Update: This article is due for a re-write; I have split off the basic audio discussion to a new article, which is currently in the process of being written. Once written, this article will be modified to focus on the conversion process, and explain the tradeoffs in quality vs. performance. In the meantime, I did update the visual aids a bit, now that I know how to use Sox, Gnuplot, and Inkscape to good effect. 😉
I don’t intend to go through the math, but knowing how sound and audio conversion works can help understand some of the settings and programs we’ll be using, so I’ll just cover them in this post. If you want deeper information, such as the mathematical formulas for anything in this post, feel free to research them, but for my purposes, the basics are all we really need to get stuff done.
Sound and Measurement
Sound is a form of sequential compression, meaning that air expands and contracts in response to the air around it. Sound compression meaurement looks like a wave, such as the following sine wave:
Now, the top of the waveform identifies when the air is the most compressed, while the bottom of the waveform identifies when the air is the most expanded. As sound is produced, it just keeps going back and forth until it settles back into a non-compressed, non-expanded form, which is identified as the center of the waveform. Keep in mind that sound actually is 3-dimensional, meaning that it compresses and expands in spheres from the sound source; the above wave is just a measuring device at the receiver.
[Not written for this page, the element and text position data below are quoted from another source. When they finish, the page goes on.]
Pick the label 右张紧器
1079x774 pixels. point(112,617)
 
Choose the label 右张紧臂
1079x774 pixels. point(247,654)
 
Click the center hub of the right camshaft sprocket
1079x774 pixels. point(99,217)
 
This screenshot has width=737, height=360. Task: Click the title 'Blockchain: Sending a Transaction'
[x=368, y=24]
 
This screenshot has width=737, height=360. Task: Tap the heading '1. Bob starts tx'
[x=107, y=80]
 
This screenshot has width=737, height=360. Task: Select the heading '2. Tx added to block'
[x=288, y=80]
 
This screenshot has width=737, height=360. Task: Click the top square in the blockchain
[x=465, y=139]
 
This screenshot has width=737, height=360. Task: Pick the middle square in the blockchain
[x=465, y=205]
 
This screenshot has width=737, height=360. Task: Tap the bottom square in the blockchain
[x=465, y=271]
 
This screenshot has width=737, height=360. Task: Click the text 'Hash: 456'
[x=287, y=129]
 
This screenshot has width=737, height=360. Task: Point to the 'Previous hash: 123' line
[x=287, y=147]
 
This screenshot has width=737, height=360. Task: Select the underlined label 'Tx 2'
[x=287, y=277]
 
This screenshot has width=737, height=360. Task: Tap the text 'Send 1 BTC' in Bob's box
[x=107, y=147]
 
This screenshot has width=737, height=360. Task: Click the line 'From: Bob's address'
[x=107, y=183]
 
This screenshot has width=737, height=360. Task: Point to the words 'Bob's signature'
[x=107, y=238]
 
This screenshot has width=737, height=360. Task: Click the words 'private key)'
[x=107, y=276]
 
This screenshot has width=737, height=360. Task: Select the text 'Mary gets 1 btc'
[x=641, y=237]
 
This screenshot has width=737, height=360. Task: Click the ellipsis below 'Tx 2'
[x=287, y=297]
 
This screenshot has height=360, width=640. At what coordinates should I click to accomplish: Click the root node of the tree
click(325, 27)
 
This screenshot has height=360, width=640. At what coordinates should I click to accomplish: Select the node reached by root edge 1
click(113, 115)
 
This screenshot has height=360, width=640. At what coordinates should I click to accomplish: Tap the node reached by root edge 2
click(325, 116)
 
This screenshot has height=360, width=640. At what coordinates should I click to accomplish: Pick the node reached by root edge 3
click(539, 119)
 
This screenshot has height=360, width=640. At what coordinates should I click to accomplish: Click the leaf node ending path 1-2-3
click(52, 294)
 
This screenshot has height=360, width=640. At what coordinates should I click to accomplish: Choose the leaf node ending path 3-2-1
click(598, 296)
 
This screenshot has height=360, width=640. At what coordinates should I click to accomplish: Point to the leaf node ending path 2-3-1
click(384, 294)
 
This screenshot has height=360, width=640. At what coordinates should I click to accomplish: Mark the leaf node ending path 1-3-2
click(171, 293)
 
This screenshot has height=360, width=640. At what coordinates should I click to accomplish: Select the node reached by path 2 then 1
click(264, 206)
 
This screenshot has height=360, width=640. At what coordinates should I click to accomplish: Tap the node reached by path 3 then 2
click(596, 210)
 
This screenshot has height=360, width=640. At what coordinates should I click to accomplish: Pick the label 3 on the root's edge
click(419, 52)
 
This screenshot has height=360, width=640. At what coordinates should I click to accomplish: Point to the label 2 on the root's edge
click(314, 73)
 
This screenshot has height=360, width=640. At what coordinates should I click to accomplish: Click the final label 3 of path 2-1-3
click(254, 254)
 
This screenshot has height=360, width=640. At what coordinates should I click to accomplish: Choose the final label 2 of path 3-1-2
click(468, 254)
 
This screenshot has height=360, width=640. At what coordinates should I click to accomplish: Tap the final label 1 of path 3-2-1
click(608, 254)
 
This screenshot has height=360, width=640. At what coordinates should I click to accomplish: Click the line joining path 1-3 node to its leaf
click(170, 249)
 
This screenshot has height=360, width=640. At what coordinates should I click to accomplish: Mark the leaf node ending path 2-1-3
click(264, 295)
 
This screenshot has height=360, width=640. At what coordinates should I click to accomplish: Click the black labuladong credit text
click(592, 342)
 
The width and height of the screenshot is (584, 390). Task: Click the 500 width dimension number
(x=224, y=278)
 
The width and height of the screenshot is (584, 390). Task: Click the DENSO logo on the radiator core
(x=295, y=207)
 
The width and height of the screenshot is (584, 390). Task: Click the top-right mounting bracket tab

There are two major measurements when dealing with sound, the amplitude and frequency of a wave. The above wave has a specific frequency, because the wave crests and dips happen on a regular basis. The following wave forms show a higher and lower frequency than the above wave form:
In this example, the left image shows a higher frequency, because the sound wave dips and peaks more times in the same time, while the right image shows a lower frequency, because fewer dips and peaks happen over the same span. Frequency is usually perceived as pitch; higher frequencies mean higher pitches.
Frequency is usually identified in Hertz(Hz). Hertz is a measurement identifying how many cycles occur in one second, the higher the number, the more compressions happen in a single second. The human ear can perceive frequencies between 20Hz, or 20 cycles a second, and 20KHz, or 20,000 cycles per second.
Amplitude, or degrees of compression, determines how strong the air is compressed or expanded. The stronger the air compression/expansion, the more air speed is required to snap back to normal, which increases the strength of the sound. This comes across as loudness, or “volume” as it’s commonly called.
Amplitude is measured in decibels(dB), describing the the pressure of the compressed air at its maximum level. The human ear can safely listen to up to somewhere around 70dB over a long period of time, but can withstand up to 110 dB for a very short period; any more than that can mean that the vibrations in the air are too strong for the eardrum to withstand, causing a rupture, or at the very least, damage that will result in scarring.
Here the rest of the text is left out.